Je dis souvent qu’être respectueux du compositeur dépend de chaque compositeur : ce qu’il voulait, l’époque où il composait… Je pense que Rossini aurait été ouvert à certains changement que je peux effectuer comme par exemple Berta (chantée par un contre-ténor) car cela épouse les archétypes espagnols qu’il utilise lui-même. Je pense qu’aujourd’hui nous sommes entrés dans ce que j’appelle le « persona regie ». Ce que nous allons questionner ce sont les rapports entre les personnages sous un nouveau jour, en y portant notre regard de maintenant pour un public et une représentation qui ont bien lieu aujourd’hui. Mais en faisant cela, nous nous donnons la possibilité de revenir vers la « Beauté » dans un sens classique. Je l’ai compris lorsque j’étais en résidence d’artiste à Rome.
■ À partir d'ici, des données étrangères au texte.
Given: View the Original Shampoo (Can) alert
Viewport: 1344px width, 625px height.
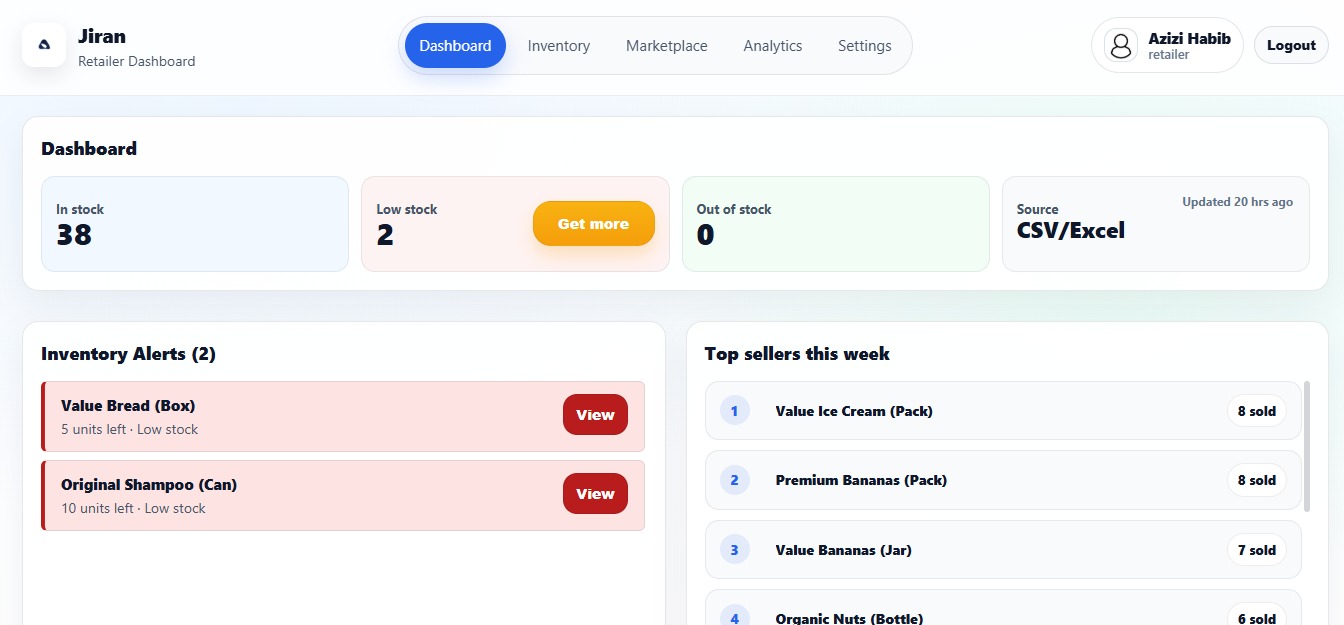Looking at the screenshot, I should (x=595, y=494).
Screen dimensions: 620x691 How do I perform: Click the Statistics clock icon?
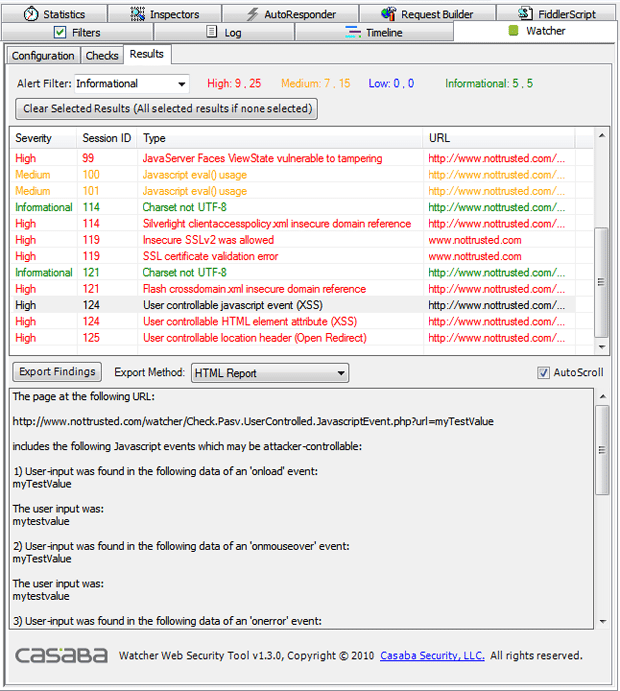pyautogui.click(x=31, y=14)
En regardant les Maitres baroques et autres grands peintres j’ai compris que c’est grâce à la beauté formelle qu’on peut représenter les aspects de la vie les moins reluisants à la manière d’un Caravage qui peint la tête coupée d’Holopherne, des images terribles que l’on ne pourrait pas regarder même en photographie mais que l’art permet de faire passer. Nous avons eu le théâtre trash et brutal pendant des années, il a eu son importance et son message. Pour moi c’est important de revenir à la beauté. C’est par la beauté que nous pourrons parler de toutes les atrocités de notre époque, j’en suis convaincu. Je veux hypnotiser le public par l’enchantement de ce qu’il voit sur scène – j’admire Romeo Castellucci pour cela – qu’il ne veuille pas détourner le regard, et là, j’irai placer les éléments pour le sortir de son confort. C’est déjà ce que disait Brecht quand il affirmait que l’opéra est plus fort que le théâtre. Le degré de complexité de l’opéra oblige le spectateur à décoder ce qu’il voit. C’est par exemple ce que j’avais fait avec Orphée et Eurydice, une des mises en scène dont je suis le plus fier (à Jerez en Andalousie en 2019 NDLR).
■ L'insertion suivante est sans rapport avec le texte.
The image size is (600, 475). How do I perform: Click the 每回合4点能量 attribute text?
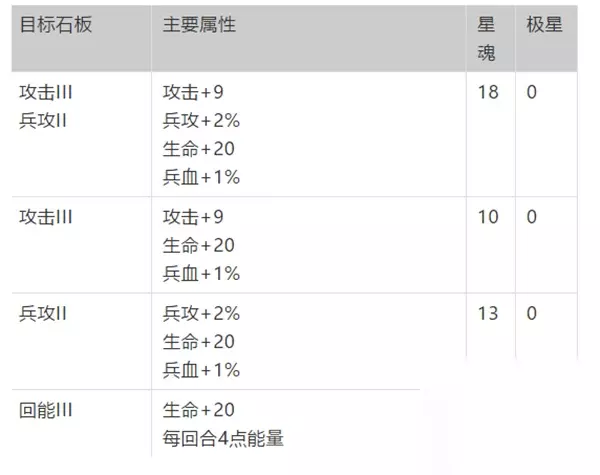(230, 438)
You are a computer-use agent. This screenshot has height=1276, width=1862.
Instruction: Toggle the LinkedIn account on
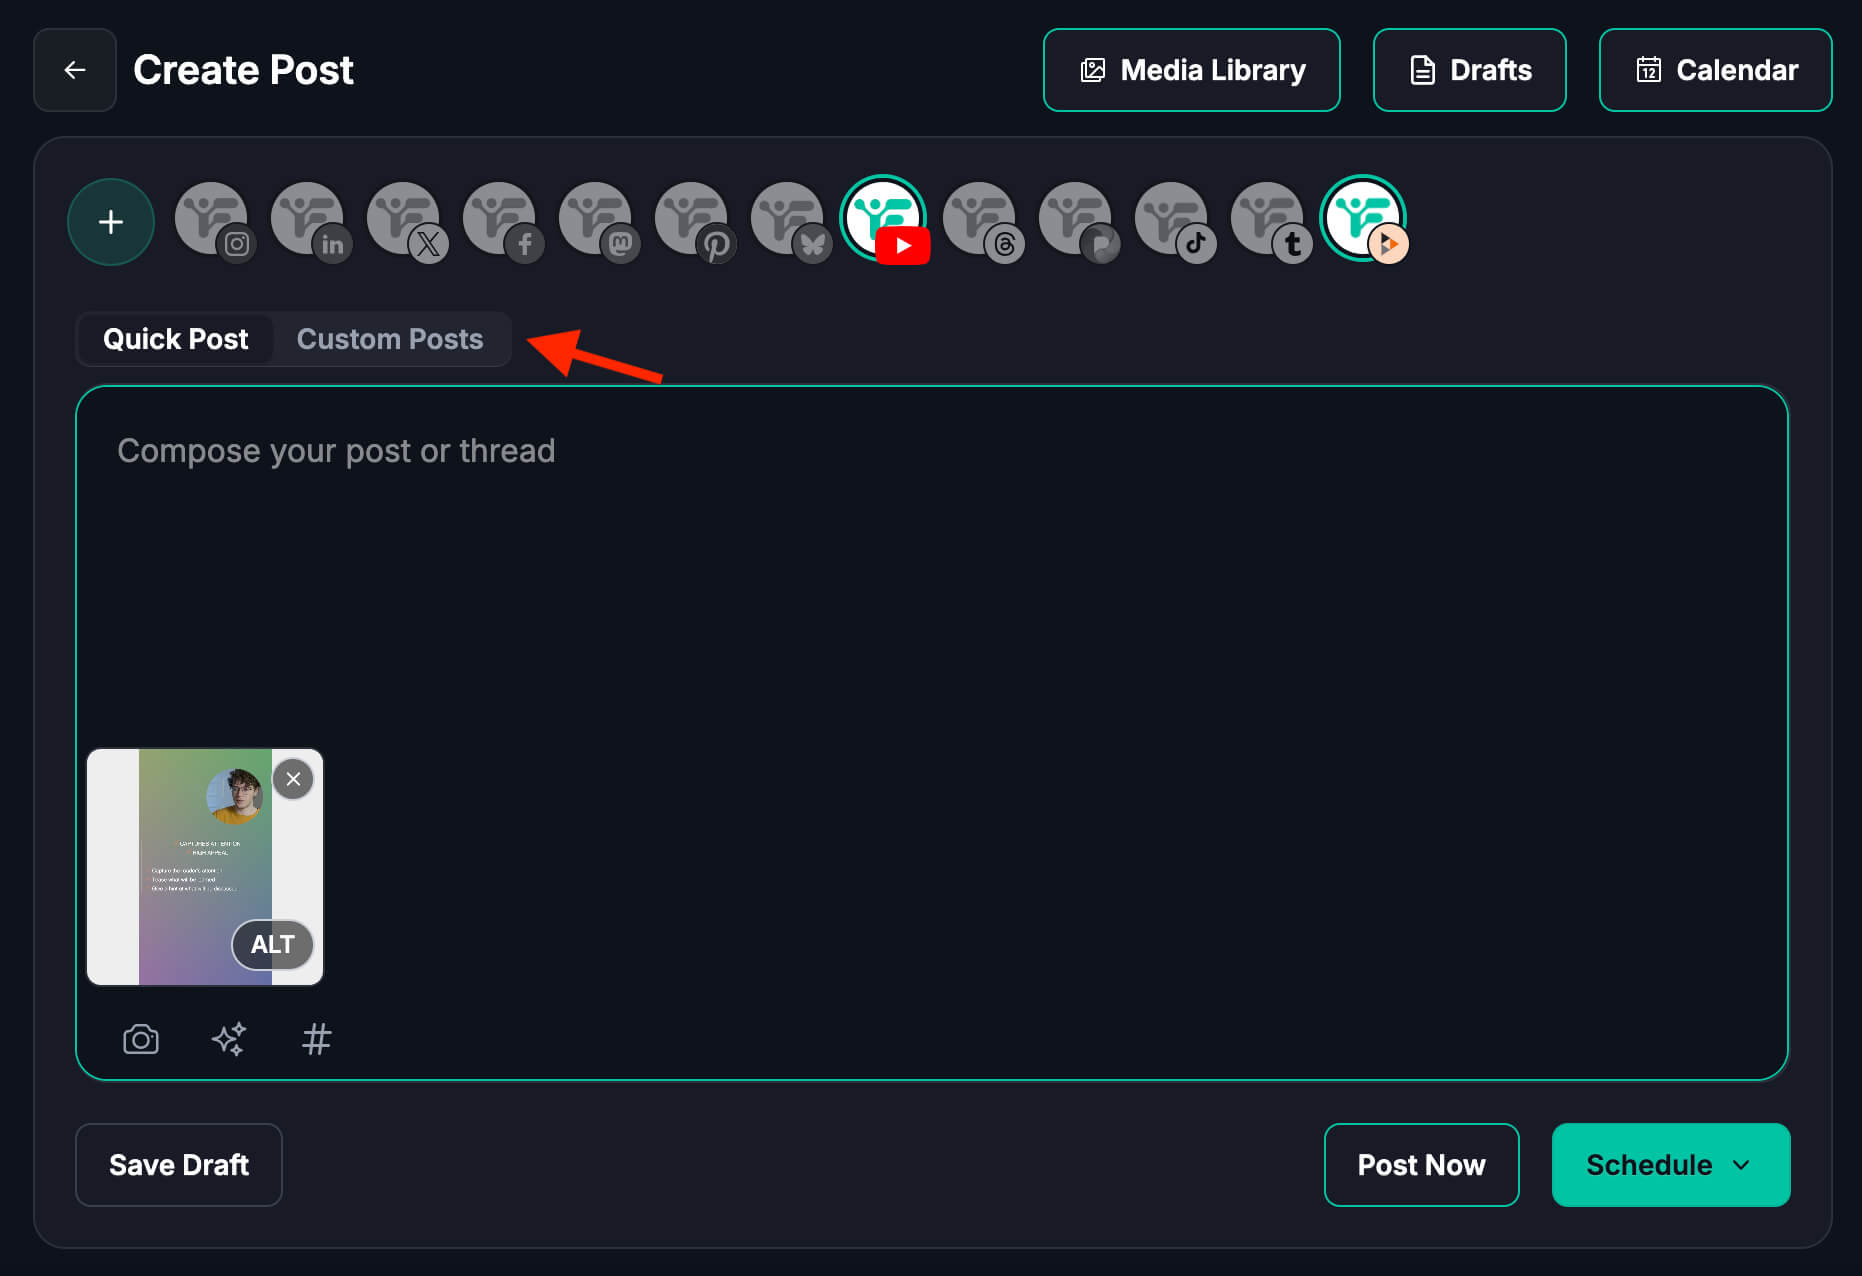coord(308,220)
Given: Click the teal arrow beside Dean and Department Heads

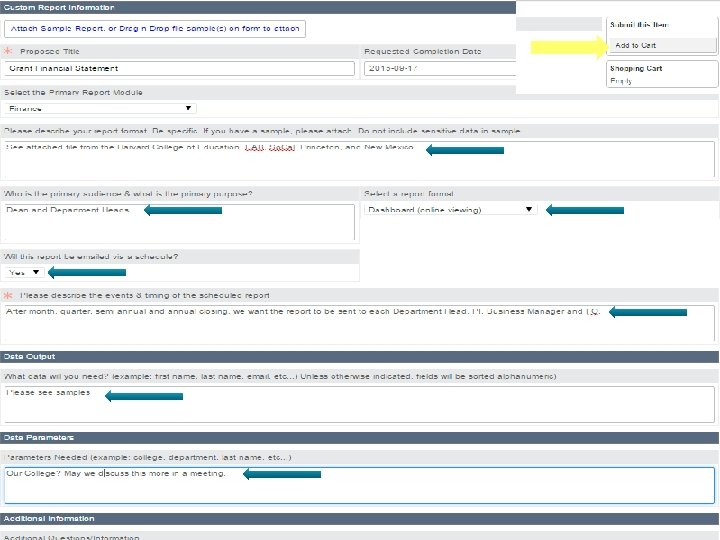Looking at the screenshot, I should [183, 210].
La Covid, les progrès technologiques… est-ce que vous ne pensez pas qu’on peut se passer de mise en scène et même de théâtre live ?
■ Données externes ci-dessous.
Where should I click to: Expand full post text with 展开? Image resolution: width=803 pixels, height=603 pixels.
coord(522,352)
La Monnaie vient de présenter « Is this the end ? » et je trouve que le travail vidéo y est incroyable ! Mais je ne pense pas que les technologies étouffent la scène ou le besoin de faire travailler et de voir des artistes faire de l’art maintenant devant nous. Bien entendu, ce qui fonctionne avec une création, une œuvre d’Ades ne marchera surement pas avec Rossini. Encore une fois, je pars de l’œuvre et ensuite je déploie un vocabulaire propre à faire ressortir ce que j’estime important. Je suis ouvert à essayer plein de choses et à me tromper 95% du temps. Une société qui répète ad nauseam la même manière de faire de l’art est une société morte. L’Opéra est un art contemporain, un art d’aujourd’hui et de maintenant. Faire de l’Opéra c’est vouloir aller de l’avant et créer.

Quels sont vos projets alors ?

J’ai fini d’écrire un livret moi-même et j’espère voir naître cette œuvre prochainement. Je veux continuer ces allers-retours entre le contemporain et la mise en scène des classiques. Je pense sincèrement que lorsque l’on se concentre sur les rapports entre les personnages, il faut explorer les classiques. Le public en est plus familier. Aussi, j’aimerais bien mettre en scène Elektra de Strauss. Après Montpellier, je rentre chez moi à Séville pour une nouvelle production de Così fan tutte et, dans le même temps, je prépare un projet très moderne au Teatro Real de Madrid. C’est une création de German Alonso autour du personnage de Wozzeck, « la tragédie de l’homme moderne » mais vue cette fois-ci du point de vue de Marie. Lola Blasco, la librettiste, a voulu que cela devienne la tragédie de la femme moderne qui endure tout, y compris Wozzeck qui finit par la tuer. Une histoire affreusement contemporaine… qui sera représentée en janvier.

Propos recueillis à Montpellier le vendredi 2 octobre 2020.